Back for its 37th series, Have I got News for You is reassuringly familiar. There were three great jokes - two visual and one verbal - in this first episode hosted by Frank Skinner.
First, our dear Prime Minister (that's dear in the monetary sense) was shown grinning inanely on YouTube. It reminded me that just because you can see the tiger's teeth, it doesn't mean it's smiling at you.
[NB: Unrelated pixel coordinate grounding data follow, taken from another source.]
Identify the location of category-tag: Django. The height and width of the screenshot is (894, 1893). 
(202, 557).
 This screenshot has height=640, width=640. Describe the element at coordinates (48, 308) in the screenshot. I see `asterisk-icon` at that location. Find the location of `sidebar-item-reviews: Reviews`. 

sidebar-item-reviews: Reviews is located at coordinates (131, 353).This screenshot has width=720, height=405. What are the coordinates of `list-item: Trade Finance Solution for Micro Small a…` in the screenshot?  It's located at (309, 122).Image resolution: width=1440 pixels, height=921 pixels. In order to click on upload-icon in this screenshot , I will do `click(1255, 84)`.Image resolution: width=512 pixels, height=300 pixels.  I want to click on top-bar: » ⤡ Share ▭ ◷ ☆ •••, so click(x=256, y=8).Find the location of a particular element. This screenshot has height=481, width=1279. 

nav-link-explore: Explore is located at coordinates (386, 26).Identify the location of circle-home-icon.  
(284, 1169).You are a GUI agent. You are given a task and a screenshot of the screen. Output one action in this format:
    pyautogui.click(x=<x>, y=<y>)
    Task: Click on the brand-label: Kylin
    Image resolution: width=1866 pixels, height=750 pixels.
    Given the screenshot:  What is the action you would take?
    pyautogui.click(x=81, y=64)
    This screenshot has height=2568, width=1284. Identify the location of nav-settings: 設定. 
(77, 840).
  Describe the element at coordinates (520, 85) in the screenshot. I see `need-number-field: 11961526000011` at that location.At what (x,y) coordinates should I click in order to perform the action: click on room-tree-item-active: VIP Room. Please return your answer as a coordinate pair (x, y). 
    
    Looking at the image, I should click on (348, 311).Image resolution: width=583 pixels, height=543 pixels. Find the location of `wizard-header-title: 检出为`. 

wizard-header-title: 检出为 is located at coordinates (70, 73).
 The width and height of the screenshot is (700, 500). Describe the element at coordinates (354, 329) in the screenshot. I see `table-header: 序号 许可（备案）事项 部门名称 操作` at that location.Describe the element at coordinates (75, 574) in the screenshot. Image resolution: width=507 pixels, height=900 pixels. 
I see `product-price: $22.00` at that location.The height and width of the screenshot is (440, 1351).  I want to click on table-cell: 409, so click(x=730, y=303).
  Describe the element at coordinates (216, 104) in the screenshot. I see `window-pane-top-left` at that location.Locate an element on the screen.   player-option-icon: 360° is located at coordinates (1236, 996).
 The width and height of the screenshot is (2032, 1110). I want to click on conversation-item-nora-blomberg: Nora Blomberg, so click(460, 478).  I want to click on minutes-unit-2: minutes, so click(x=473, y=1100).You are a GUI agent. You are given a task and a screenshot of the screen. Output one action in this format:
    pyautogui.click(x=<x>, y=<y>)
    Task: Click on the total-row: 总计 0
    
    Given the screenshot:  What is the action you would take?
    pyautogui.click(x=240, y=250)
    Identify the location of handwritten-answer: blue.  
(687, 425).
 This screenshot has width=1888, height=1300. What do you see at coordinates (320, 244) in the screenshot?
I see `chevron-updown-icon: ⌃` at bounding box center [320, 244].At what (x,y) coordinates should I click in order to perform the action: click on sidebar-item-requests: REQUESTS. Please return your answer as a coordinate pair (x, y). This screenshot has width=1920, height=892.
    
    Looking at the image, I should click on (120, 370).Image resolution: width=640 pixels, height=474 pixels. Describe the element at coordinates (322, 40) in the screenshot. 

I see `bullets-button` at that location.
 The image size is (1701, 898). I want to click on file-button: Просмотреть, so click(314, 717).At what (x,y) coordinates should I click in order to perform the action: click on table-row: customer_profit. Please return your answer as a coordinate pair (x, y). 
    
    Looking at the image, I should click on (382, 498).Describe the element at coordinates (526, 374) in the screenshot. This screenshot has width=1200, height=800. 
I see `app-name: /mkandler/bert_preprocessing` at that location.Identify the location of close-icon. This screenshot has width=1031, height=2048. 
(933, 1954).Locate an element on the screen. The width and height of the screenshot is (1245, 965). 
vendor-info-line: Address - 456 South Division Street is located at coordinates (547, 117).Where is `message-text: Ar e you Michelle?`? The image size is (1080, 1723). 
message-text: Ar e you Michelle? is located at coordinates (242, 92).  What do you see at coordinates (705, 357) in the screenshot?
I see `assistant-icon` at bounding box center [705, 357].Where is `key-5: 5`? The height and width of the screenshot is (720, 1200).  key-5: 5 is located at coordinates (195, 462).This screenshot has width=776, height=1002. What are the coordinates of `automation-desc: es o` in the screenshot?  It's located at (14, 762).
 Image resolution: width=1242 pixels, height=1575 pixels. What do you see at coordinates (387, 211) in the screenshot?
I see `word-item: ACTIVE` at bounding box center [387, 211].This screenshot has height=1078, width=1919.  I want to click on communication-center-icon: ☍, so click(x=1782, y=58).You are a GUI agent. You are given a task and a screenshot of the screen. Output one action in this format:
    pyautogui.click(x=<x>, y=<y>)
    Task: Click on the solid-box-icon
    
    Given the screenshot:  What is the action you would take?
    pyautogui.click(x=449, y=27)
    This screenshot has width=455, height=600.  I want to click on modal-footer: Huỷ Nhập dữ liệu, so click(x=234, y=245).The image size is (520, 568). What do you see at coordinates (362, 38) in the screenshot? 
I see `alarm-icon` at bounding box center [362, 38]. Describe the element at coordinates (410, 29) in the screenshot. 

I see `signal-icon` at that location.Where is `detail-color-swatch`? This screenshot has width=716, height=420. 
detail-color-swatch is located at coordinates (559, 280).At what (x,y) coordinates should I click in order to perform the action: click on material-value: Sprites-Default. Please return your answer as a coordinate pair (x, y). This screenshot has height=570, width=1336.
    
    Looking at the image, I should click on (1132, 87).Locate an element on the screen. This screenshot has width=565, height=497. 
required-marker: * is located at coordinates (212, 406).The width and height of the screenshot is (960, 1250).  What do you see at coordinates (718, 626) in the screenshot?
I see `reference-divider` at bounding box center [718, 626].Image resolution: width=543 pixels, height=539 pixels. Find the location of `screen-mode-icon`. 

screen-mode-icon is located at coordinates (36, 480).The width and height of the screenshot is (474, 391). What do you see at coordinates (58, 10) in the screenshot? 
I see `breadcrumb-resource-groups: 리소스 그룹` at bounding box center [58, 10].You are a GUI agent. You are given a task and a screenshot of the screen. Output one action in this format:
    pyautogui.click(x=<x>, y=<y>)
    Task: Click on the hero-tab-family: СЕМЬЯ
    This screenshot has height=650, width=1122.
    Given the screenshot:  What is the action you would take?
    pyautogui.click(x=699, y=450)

Next he's following President Obama into Number 10. The President graciously shakes hands with the policeman guarding the entrance. Well the guy's there to single-handedly prevent terrorists from breaking down the door. He deserves a break. And he's a London tourist attraction after all. Mr Brown copies the Obama gesture, policeman holds out his hand, and the PM changes his mind at the last minute and goes inside. The timing is perfect Chaplin. Or should that be Mr Bean? It's definitely a clip for citizenship classes.
Best of all is Mr Brown's public apology for the Damian McBride email affair: "I take full responsibility for what happened; that's why the person responsible went immediately." Just run that past me again. With this logic I can stop sweating about the GCSE results this summer. "Yes, governors, I take full responsibility for what has happened and have sacked the teachers responsible." No more sleepless nights for me.
However, the show also illustrates that revamping a format that works is totally unnecessary.
I can remember the mesmerisingly mirth-inducing programme The Fall and Rise of Reginald Perrin starring Leonard Rossiter and weep that David Nobbs and Simon Nye have wasted their talent on a remake.
Instead of enjoying the comedy, I was furious about the alterations. Now I know why classes, especially exam groups, get so wound up about teacher changes.
In the original, Rossiter's Reggie, reminiscent of H.G. Wells' Mr Polly, flees his job at Sunshine Desserts where life is dull, in search of new experiences. "What shall I call myself?" he muses as he walks, a free man at last, down country lanes. "I know, the first thing I see when I look over this wall. Colin ... Colin ... Cowpat." So simple and so memorable. I saw it 30 years ago and still haven't forgotten.
The new Reggie, Martin Clunes, no longer works at Sunshine Desserts, but at a disposable razor company. It would be the equivalent of Steptoe and Son as removals men instead of rag-and-bone dealers. And we all know the running joke about the whoopee cushion on the seat in the boss's office that featured in the original. Gone. How dare they? The optical illusion of big and little chairs misses the auditory gag. Even Mr Brown could have told them that.
As for the audience, either the responses were canned and someone forgot to turn the volume down, or they'd been drugged with laughing gas. Pure cowpat.
Genius is another make-over from Radio 4. It was a switch-off then and is now. Members of the public offer zany inventions for comment, and this week Germaine Greer offers the feedback. Onion juice and women-only voting rights were the highlights, that's how bad it was. My Year 9s on an enterprise day this week came up with better: expanding shoes and a mobile telephone glove.
Memo to BBC bosses: "Take responsibility for these failed revamps and fire those responsible."
Ray Tarleton is principal at South Dartmoor Community College in Ashburton, Devon.